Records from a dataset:
********

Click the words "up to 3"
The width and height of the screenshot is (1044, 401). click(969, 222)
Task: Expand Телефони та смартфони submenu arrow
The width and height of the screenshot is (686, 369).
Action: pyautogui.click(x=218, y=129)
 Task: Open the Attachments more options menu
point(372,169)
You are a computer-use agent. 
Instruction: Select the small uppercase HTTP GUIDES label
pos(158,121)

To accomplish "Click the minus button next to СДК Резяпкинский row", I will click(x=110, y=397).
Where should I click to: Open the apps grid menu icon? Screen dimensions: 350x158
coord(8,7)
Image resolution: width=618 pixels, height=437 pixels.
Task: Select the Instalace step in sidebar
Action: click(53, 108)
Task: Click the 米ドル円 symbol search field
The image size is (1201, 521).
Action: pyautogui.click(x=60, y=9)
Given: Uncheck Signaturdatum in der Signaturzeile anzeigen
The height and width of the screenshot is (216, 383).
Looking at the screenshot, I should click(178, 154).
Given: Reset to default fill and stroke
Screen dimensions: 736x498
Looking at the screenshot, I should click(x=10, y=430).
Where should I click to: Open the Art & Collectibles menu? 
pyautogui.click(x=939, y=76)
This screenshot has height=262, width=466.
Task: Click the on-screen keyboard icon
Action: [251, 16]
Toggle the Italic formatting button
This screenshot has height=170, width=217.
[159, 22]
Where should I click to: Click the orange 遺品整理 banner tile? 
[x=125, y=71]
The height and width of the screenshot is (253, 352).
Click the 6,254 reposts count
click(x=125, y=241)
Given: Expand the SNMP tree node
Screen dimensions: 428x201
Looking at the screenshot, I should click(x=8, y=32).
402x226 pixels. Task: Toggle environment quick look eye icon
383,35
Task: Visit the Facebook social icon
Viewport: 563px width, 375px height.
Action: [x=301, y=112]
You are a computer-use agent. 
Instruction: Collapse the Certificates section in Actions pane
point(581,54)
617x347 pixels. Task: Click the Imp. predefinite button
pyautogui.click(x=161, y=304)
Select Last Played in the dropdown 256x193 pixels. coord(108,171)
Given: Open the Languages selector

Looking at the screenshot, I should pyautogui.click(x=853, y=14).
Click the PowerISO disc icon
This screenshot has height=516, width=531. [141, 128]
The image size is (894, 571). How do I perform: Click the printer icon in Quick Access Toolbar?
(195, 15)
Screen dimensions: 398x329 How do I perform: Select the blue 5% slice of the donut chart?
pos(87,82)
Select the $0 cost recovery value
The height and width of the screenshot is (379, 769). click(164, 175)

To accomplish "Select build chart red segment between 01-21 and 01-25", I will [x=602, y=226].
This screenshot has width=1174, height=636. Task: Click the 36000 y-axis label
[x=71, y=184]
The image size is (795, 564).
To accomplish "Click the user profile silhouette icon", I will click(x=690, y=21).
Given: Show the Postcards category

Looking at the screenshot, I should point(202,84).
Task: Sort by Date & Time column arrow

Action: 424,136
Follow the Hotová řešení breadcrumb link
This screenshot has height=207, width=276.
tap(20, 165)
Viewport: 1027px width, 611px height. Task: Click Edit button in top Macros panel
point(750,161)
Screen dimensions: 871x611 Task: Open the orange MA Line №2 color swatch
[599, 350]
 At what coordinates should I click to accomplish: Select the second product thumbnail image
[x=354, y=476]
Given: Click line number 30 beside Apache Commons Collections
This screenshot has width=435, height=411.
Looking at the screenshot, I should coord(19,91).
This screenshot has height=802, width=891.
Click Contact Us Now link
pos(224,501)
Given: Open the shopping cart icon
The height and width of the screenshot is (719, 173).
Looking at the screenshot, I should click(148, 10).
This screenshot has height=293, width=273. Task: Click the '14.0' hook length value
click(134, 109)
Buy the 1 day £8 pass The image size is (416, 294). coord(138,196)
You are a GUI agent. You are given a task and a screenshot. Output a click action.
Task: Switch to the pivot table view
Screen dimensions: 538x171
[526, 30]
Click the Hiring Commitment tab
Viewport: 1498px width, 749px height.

********

> EXERCISE AIM: A verbatim copy of every entry is required.

> RESULT BELOW:
Click the words "up to 3"
The width and height of the screenshot is (1044, 401). click(969, 222)
Task: Expand Телефони та смартфони submenu arrow
The width and height of the screenshot is (686, 369).
Action: pyautogui.click(x=218, y=129)
 Task: Open the Attachments more options menu
point(372,169)
You are a computer-use agent. 
Instruction: Select the small uppercase HTTP GUIDES label
pos(158,121)

To accomplish "Click the minus button next to СДК Резяпкинский row", I will click(x=110, y=397).
Where should I click to: Open the apps grid menu icon? Screen dimensions: 350x158
coord(8,7)
Image resolution: width=618 pixels, height=437 pixels.
Task: Select the Instalace step in sidebar
Action: click(53, 108)
Task: Click the 米ドル円 symbol search field
The image size is (1201, 521).
Action: pyautogui.click(x=60, y=9)
Given: Uncheck Signaturdatum in der Signaturzeile anzeigen
The height and width of the screenshot is (216, 383).
Looking at the screenshot, I should click(178, 154).
Given: Reset to default fill and stroke
Screen dimensions: 736x498
Looking at the screenshot, I should click(x=10, y=430).
Where should I click to: Open the Art & Collectibles menu? 
pyautogui.click(x=939, y=76)
This screenshot has height=262, width=466.
Task: Click the on-screen keyboard icon
Action: [251, 16]
Toggle the Italic formatting button
This screenshot has height=170, width=217.
[159, 22]
Where should I click to: Click the orange 遺品整理 banner tile? 
[x=125, y=71]
The height and width of the screenshot is (253, 352).
Click the 6,254 reposts count
click(x=125, y=241)
Given: Expand the SNMP tree node
Screen dimensions: 428x201
Looking at the screenshot, I should click(x=8, y=32).
402x226 pixels. Task: Toggle environment quick look eye icon
383,35
Task: Visit the Facebook social icon
Viewport: 563px width, 375px height.
Action: [x=301, y=112]
You are a computer-use agent. 
Instruction: Collapse the Certificates section in Actions pane
point(581,54)
617x347 pixels. Task: Click the Imp. predefinite button
pyautogui.click(x=161, y=304)
Select Last Played in the dropdown 256x193 pixels. coord(108,171)
Given: Open the Languages selector

Looking at the screenshot, I should pyautogui.click(x=853, y=14).
Click the PowerISO disc icon
This screenshot has height=516, width=531. [141, 128]
The image size is (894, 571). How do I perform: Click the printer icon in Quick Access Toolbar?
(195, 15)
Screen dimensions: 398x329 How do I perform: Select the blue 5% slice of the donut chart?
pos(87,82)
Select the $0 cost recovery value
The height and width of the screenshot is (379, 769). click(164, 175)

To accomplish "Select build chart red segment between 01-21 and 01-25", I will [x=602, y=226].
This screenshot has width=1174, height=636. Task: Click the 36000 y-axis label
[x=71, y=184]
The image size is (795, 564).
To accomplish "Click the user profile silhouette icon", I will click(x=690, y=21).
Given: Show the Postcards category

Looking at the screenshot, I should point(202,84).
Task: Sort by Date & Time column arrow

Action: 424,136
Follow the Hotová řešení breadcrumb link
This screenshot has height=207, width=276.
tap(20, 165)
Viewport: 1027px width, 611px height. Task: Click Edit button in top Macros panel
point(750,161)
Screen dimensions: 871x611 Task: Open the orange MA Line №2 color swatch
[599, 350]
 At what coordinates should I click to accomplish: Select the second product thumbnail image
[x=354, y=476]
Given: Click line number 30 beside Apache Commons Collections
This screenshot has width=435, height=411.
Looking at the screenshot, I should coord(19,91).
This screenshot has height=802, width=891.
Click Contact Us Now link
pos(224,501)
Given: Open the shopping cart icon
The height and width of the screenshot is (719, 173).
Looking at the screenshot, I should click(148, 10).
This screenshot has height=293, width=273. Task: Click the '14.0' hook length value
click(134, 109)
Buy the 1 day £8 pass The image size is (416, 294). coord(138,196)
You are a GUI agent. You are given a task and a screenshot. Output a click action.
Task: Switch to the pivot table view
Screen dimensions: 538x171
[526, 30]
Click the Hiring Commitment tab
Viewport: 1498px width, 749px height.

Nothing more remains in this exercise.